> [Document]:
What began as a technical anomaly has metastasized into something far more revealing: a case study in how parallel power structures can capture a state’s most vital asset while maintaining a veneer of legality. The “Arkenu affair” is a window into how Libya’s oil economy has been re-engineered, piece by piece, into a hybrid system where official institutions coexist with, and often serve, illicit networks.
At its core, Arkenu was not an outlier. It was an evolution.
Founded in 2021, the company emerged at a moment when Libya’s post-war political settlement prioritized stability over accountability. That trade-off created the perfect environment for hybrid entities — commercial on paper, political in function — to embed themselves within the oil value chain. Arkenu’s significance was in how it did not operate outside the system, but through it, leveraging contracts, access, and institutional blind spots to channel oil revenues away from the state.
The mechanics were neither novel nor crude.
Libya’s oil and fuel economy has long been vulnerable to arbitrage. Subsidized fuel priced at a few cents per liter domestically can fetch over a dollar once smuggled across borders. That price differential, sometimes exceeding 40 times the official rate, has sustained a sprawling illicit economy for decades. What changed after 2021 was scale and coordination.
By 2024, Libya was importing roughly 37 million liters of fuel per day while domestic consumption needs hovered closer to 24 million. The missing fuel did not just vanish into thin air. It was diverted. At prevailing market values, this translates into approximately $6.7 billion annually in lost fuel alone. Overlay this with crude oil diversions, opaque swap arrangements, and underreported exports, and the cumulative leakage becomes staggering.

> [Objective 1]:
In the passage on Libya's oil economy, list the three things Arkenu leveraged to channel oil revenues away from the state.
> [Objective 2]:
Reproduce the passage on Libya's oil economy starting at "What began as" and ending at "serve, illicit networks.", swapping "veneer" for "facade".
The lines after this point are separate material, unrelated to the passage on Libya's oil economy.

> [Given data]:
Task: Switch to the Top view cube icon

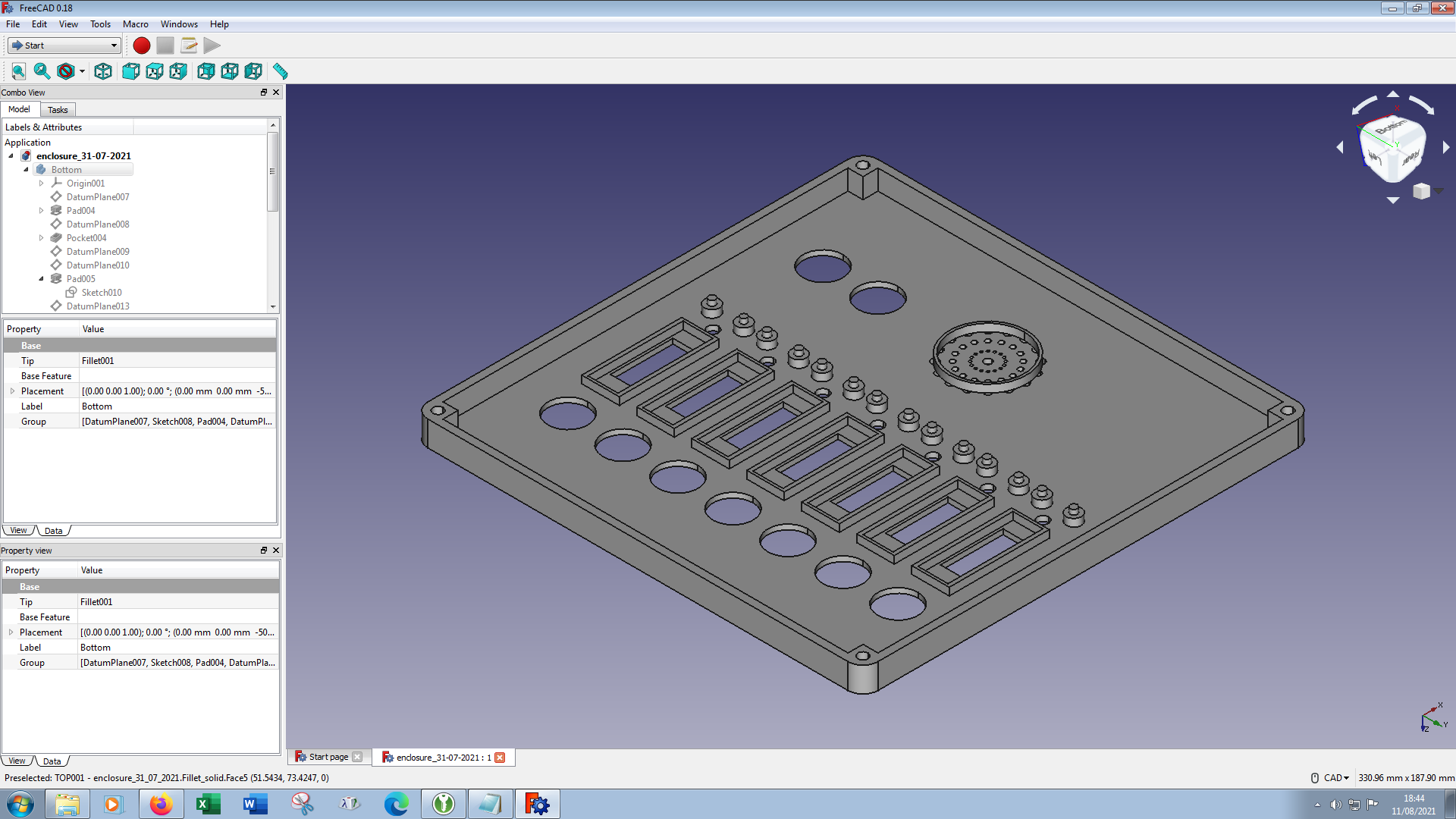Action: pos(155,71)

> [Complete response 1]:
Contracts, access, institutional blind spots

> [Complete response 2]:
What began as a technical anomaly has metastasized into something far more revealing: a case study in how parallel power structures can capture a state’s most vital asset while maintaining a facade of legality. The “Arkenu affair” is a window into how Libya’s oil economy has been re-engineered, piece by piece, into a hybrid system where official institutions coexist with, and often serve, illicit networks.